A Polícia Federal deflagrou, nesta quinta-feira (26), a segunda fase da Operação Narco Azimut com o objetivo de desarticular um grupo suspeito de lavar até R$ 934 milhões por meio de empresas de fachada, transferências bancárias e criptoativos.
A ação mobiliza cerca de 50 policiais federais para o cumprimento de 26 mandados de busca e apreensão e de prisão temporária. As ordens judiciais foram expedidas pela 5ª Vara Federal de Santos e são executadas nas cidades de São Paulo, Ilhabela, Taboão da Serra e Balneário Camboriú.
De acordo com as investigações, o grupo utilizava diferentes mecanismos para ocultar a origem ilícita dos valores, incluindo o uso de dinheiro em espécie, operações bancárias e movimentações com ativos digitais.
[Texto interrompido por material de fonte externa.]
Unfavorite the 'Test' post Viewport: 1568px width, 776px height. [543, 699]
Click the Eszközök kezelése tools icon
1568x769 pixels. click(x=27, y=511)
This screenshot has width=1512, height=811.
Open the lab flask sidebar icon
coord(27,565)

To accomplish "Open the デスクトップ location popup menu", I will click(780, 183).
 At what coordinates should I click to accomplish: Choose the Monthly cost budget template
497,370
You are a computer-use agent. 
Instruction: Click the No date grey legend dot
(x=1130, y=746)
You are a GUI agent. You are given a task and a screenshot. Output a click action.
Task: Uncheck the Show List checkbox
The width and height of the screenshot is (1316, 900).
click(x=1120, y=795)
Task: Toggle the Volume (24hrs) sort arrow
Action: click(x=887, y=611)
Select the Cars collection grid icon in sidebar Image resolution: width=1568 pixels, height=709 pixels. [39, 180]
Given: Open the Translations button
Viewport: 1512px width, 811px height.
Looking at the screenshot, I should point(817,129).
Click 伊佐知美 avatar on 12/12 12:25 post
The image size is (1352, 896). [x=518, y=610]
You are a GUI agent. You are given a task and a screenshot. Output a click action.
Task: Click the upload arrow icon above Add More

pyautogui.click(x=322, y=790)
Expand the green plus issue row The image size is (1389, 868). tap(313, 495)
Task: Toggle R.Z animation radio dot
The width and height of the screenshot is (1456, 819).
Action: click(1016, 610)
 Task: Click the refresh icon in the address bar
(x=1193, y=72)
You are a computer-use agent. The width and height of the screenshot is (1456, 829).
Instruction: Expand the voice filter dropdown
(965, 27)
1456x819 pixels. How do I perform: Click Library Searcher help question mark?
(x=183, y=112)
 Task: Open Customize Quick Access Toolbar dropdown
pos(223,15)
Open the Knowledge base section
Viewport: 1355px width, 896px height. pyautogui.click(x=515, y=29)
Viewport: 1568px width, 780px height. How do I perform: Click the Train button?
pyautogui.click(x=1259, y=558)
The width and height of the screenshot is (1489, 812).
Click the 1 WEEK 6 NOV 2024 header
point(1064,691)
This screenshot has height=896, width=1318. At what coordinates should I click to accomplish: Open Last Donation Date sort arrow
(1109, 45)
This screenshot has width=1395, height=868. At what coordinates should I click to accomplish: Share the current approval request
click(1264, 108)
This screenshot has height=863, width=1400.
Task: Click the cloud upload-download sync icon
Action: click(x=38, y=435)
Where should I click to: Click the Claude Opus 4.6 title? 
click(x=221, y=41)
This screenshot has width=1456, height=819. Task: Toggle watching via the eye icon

A estratégia também envolvia empresas de fachada e o uso de “laranjas” para dar aparência legal às transações financeiras, dificultando o rastreamento pelos órgãos de controle.
Como parte das medidas judiciais, foi determinado o sequestro de bens e valores até o limite de R$ 934 milhões. A decisão também impõe restrições societárias, como a proibição de movimentações empresariais e transferência de patrimônio vinculados aos investigados.
A operação é desdobramento de apurações iniciadas em ações anteriores, como a Operação Narco Bet e a própria Operação Narco Azimut, que já haviam identificado indícios da atuação do grupo.
Os investigados poderão responder pelos crimes de associação criminosa, lavagem de dinheiro e evasão de divisas. As investigações continuam para identificar todos os envolvidos e rastrear o destino final dos recursos ilícitos.